Member of the House of Lords Lord Temporal
- In office 17 April 1986 – 11 November 1999
- Preceded by: The 12th Earl of Haddington
- Succeeded by: Seat abolished

Personal details
- Born: John George Baillie-Hamilton 21 December 1941
- Died: 5 July 2016 (aged 74)
- Occupation: Photographer, politician and peer

= John Baillie-Hamilton, 13th Earl of Haddington =

John George Baillie-Hamilton, 13th Earl of Haddington (21 December 1941 – 5 July 2016), was a British peer and politician of the Conservative Party.

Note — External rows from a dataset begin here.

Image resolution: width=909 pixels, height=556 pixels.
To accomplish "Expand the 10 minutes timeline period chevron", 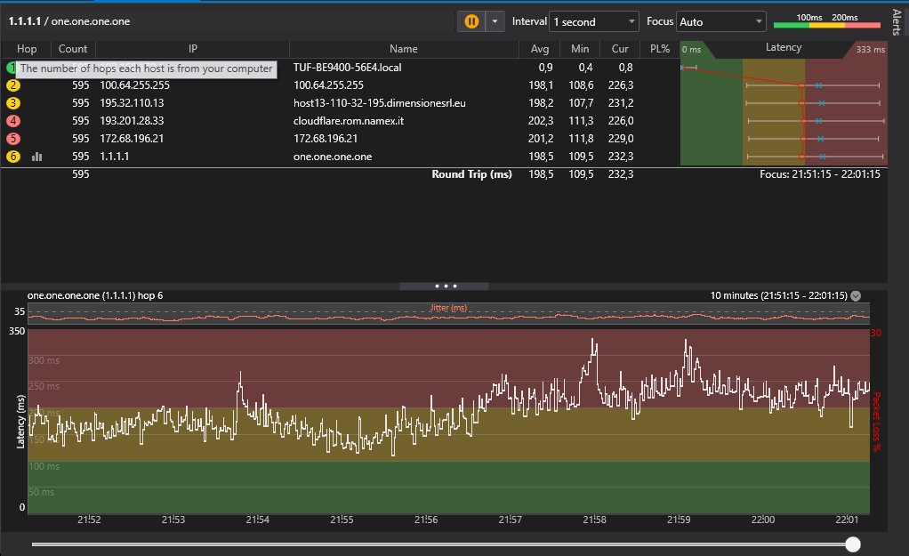I will coord(856,295).
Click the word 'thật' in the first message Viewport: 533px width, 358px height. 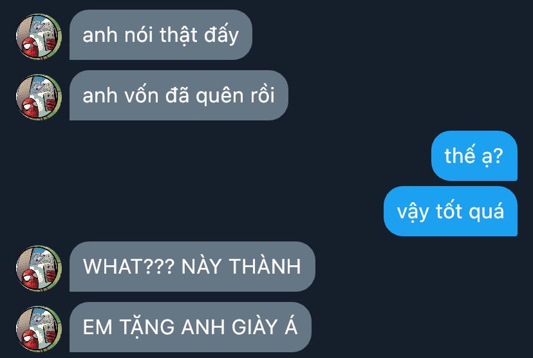click(178, 35)
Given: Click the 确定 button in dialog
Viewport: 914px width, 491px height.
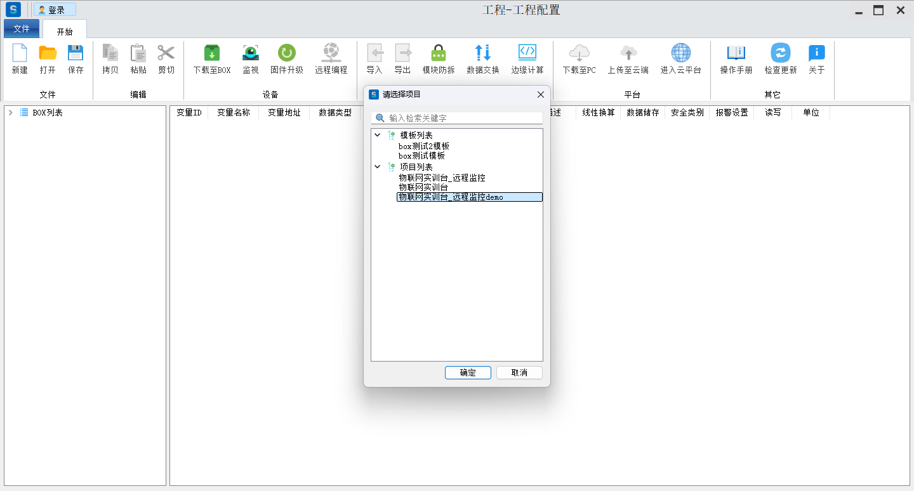Looking at the screenshot, I should pos(468,373).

He was also a photographer and explorer of the paranormal.

Baillie-Hamilton born in December 1941, was the second child and only son of George Baillie-Hamilton, 12th Earl of Haddington and Sarah née Cook (died 1995). He attended Ampleforth College, Trinity College, Dublin, and the Royal Agricultural College.
He worked as a photographer and published the magazine The Bird Table. He also worked with the Lebanese Tourist Board and the Centre for Crop Circle Studies. In 1998, he founded the charitable organization Save Our Songbirds, now Songbird Survival.

After his father's death in 1986, Baillie-Hamilton inherited the title of Earl of Haddington, aged 44 years. Thus, he acquired the then-associated seat in the House of Lords. This he lost due to the House of Lords Act 1999. He applied for an elected seat, but only came 91st place on his party list. Of these 42 seats were awarded.

Baillie-Hamilton lived on the estate of Mellerstain House in Berwickshire.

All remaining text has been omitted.